2011年10月29日土曜日

エピクテートス 00 はじめに




はじめに


岩波文庫の中に、エピクテートス(鹿野治助訳)の『人生談義』()という本が入っている。この下巻の「三、提要」の部分を切り取って、私はこれをずっと熟読してきた。繰り返し読むにつれ、エピクテートス師は偉大なヨーギンだったなあと、つくづく思った。この「提要」を読み直す機会があったので、私の感じたところの一端をメモ程度に記して、ご参考に供したい。各ページの左半分に鹿野治助師の訳を私流の区切り方で掲げさせて頂き、同じページ(カード)の右半分に、原訳文の「まとめ」とその下に「小解」をのせてみた。スペースの関係で「小解」は文字通りの短文にならざるを得なかった。私たちは心で思い感じたことを体で表現活動するが、心を大ざっぱに分けると感情と思考の2種になる。エピクテートス師の教えを読んでいると、感情的衝動をどのように思考で制御(コントロール)するか、という技法(テクニーク)が特色になっていることがわかる。それで、エピクテートス師の教えにメンタル・ヨーガというタイトルを付してみた次第。内容的には、識別智のヨーガと言ってもよいだろう。
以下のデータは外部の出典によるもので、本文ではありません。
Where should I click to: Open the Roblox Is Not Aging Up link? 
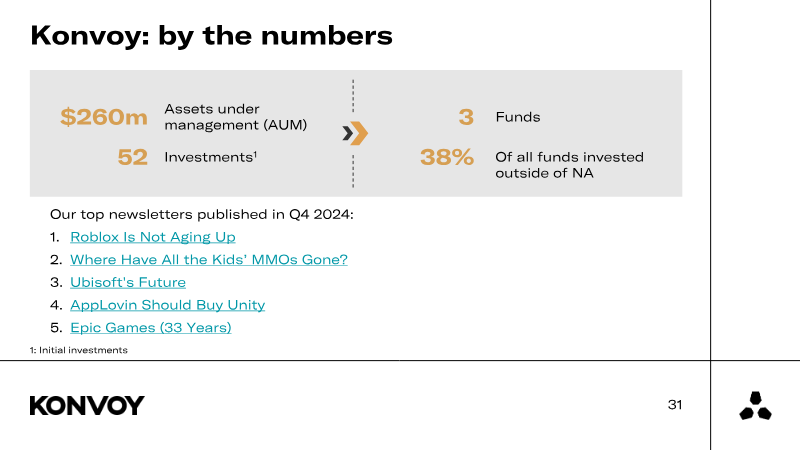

エピクテートス師は、かつては奴隷の身であったとのことが、その体験が、いぶし銀のように光っているのが感じられる。メンタル・ヨーガ、つまり、自分の感情的浅薄さを、識別という思考力でコントロールし続けるのは、実に根気のいる修行である。しかし、識別に識別を積み重ねていくことにより、自分の意識を感情の奴隷状態から解放することができ、思考の監視からも離脱し、ついには魂の自由、すなわち解脱に至ることができる。本当の奴隷から解脱者になったエピクテートス師に、私たちも忍耐強く参学しよう。